[Document passage]
- - -

III.2. Aid for the conversion of training and work experience contracts into open-ended contracts

(39) Confindustria disputes the fact that aid for the conversion of training and work experience contracts into open-ended contracts constitutes operating aid. As to the reasoning, it refers to the comments made regarding such contracts (see recitals 20 to 38).

IV. COMMENTS FROM THE ITALIAN AUTHORITIES

IV.1. Training and work experience contracts

(40) According to the Italian authorities, training and work experience contracts are one of the most important instruments providing access to the labour market and an essential part of the Government's efforts to combat unemployment and encourage the employment of persons aged between 16 and 32. They are particularly useful in southern Italy, where unemployment is especially severe. The Italian authorities pointed out that training and work experience contracts are aimed at fostering the entry or re-entry into the labour market of those who, because of their age or for other reasons, experience difficulties in obtaining employment.

(41) As regards the 16 to 25 age group, the Italian authorities do not consider that the measures in question give rise to any problems of incompatibility with the Treaty as that age group should be regarded as an underprivileged category. Accordingly, there is no need to comply with the net job creation requirement over a given period.

(42) The Italian authorities also justify the application of the measures in question to the 26 to 32 age group on the ground that the latter constitutes a category experiencing specific difficulties: persons in that age group have either been unemployed for a long time or can be treated in the same way as those under 26 because of the special employment situation in Italy.

(43) In support of their arguments, the Italian authorities stress that, according to the statistics for the period 1994 to 1996, 34,3 % of those aged 25 to 32 were registered as unemployed in 1994, 33,1 % in 1995 and 32,8 % in 1996. In the Mezzogiorno the percentages are higher (39 %), 37 % and 36,4 %). On the basis of these statistics, the percentages of persons registered as unemployed (liste di collacamento) in the 19 to 24 age group are lower than those in the 25 to 32 age group (31,7 %, 31,1 % and 30,8 % in these same years). The Italian authorities forwarded the data for the 25 to 32 age group (Table 7) by letter of 5 March 1999.

Table 7

Percentages of persons aged 25 to 32 registered as unemployed (liste di collocamento)

(data supplied by the Italian authorities)

- - -

[To do] List every age range given in the passage on training and work experience contracts. The data is not needed for the passage on training and work experience contracts.

[Excerpted records]
- - -

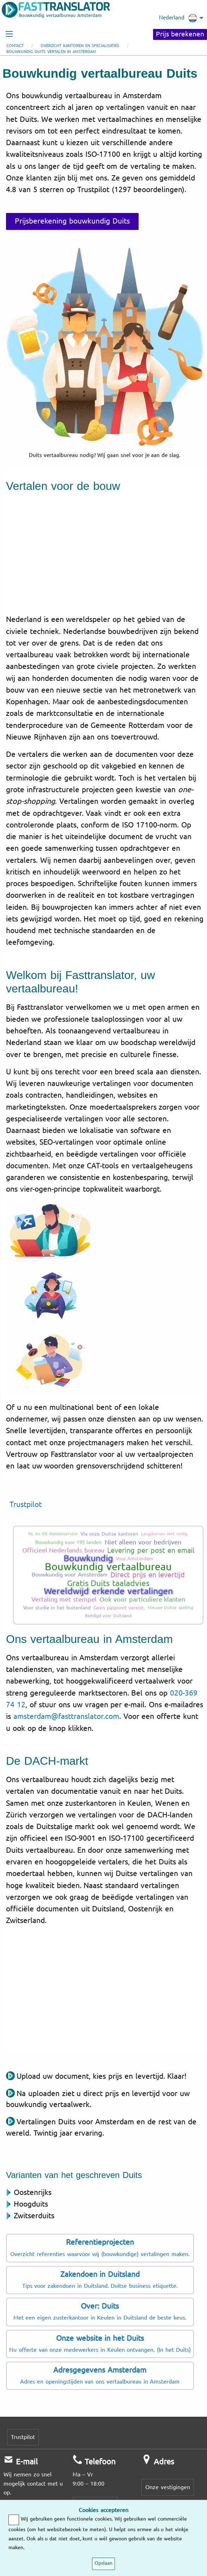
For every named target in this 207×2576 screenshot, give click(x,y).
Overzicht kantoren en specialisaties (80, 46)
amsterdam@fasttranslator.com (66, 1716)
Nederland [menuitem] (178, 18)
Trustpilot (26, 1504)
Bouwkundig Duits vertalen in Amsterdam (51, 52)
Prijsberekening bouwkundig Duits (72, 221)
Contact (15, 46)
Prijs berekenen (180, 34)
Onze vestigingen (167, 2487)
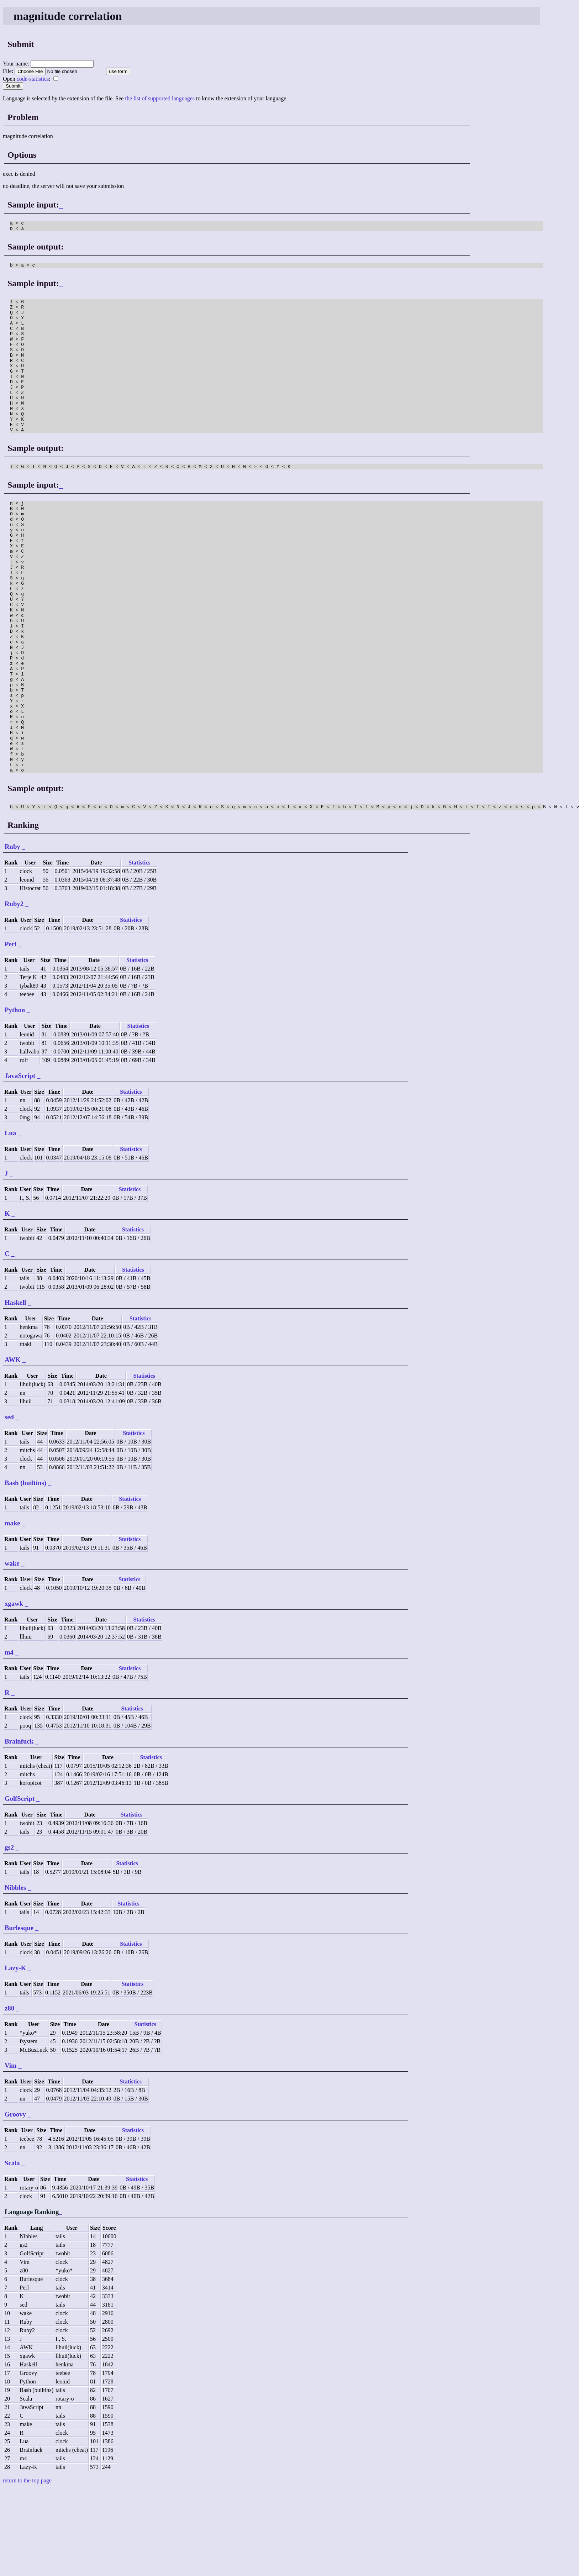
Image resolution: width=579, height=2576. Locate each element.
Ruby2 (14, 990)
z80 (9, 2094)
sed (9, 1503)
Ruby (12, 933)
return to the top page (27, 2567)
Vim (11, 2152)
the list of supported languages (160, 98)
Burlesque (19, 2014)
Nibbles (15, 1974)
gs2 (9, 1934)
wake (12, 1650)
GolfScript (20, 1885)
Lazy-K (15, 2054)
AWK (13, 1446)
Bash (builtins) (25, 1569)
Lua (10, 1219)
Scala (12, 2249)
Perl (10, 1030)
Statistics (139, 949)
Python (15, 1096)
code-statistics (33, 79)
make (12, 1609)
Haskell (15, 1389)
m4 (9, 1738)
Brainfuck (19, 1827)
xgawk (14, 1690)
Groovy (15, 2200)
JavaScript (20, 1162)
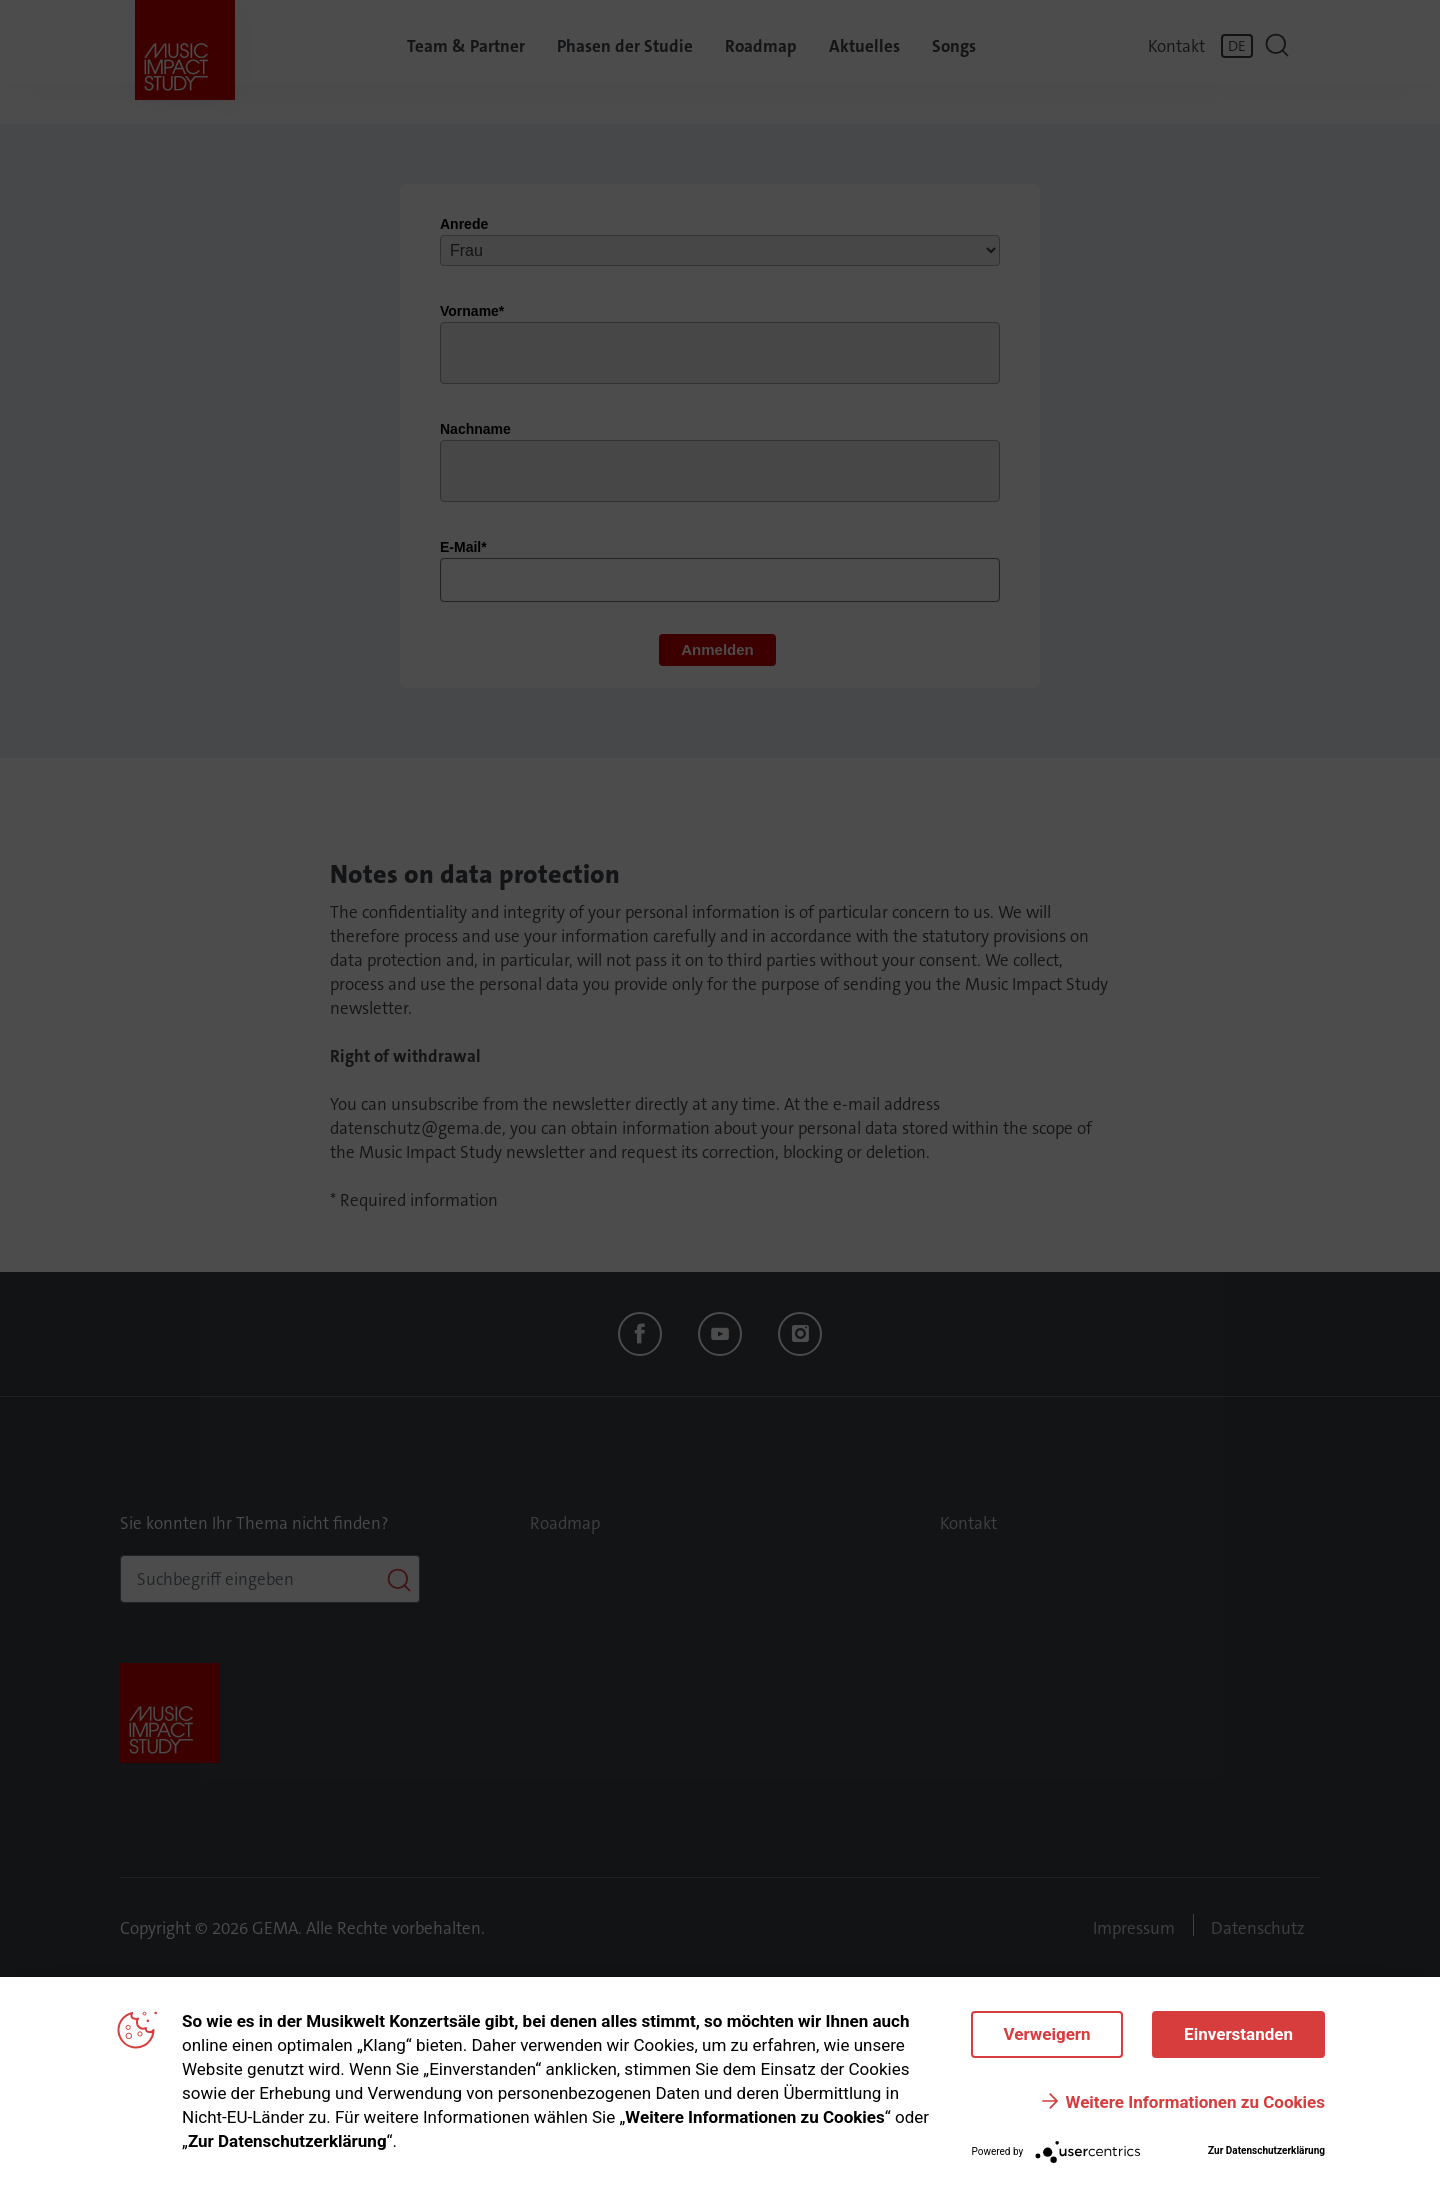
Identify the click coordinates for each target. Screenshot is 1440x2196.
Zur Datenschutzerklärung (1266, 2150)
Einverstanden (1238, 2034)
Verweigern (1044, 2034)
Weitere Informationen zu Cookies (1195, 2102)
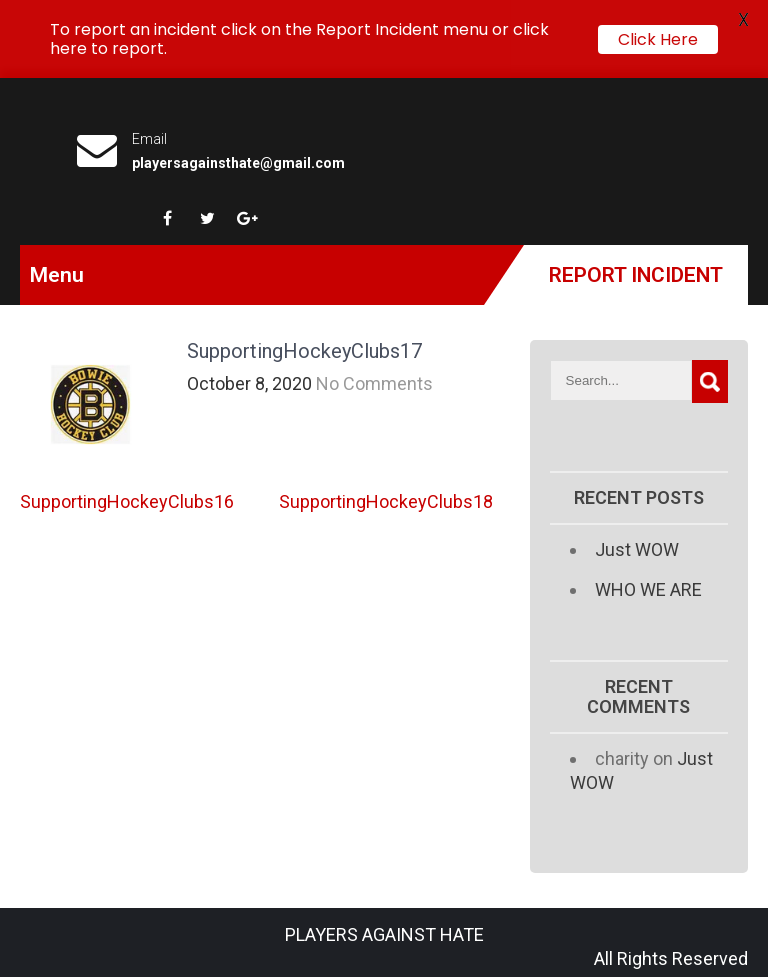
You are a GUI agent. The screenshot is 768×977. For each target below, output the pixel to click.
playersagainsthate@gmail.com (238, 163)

- - -

[Output for this exercise]
16 to 32
16 to 25
26 to 32
25 to 32
19 to 24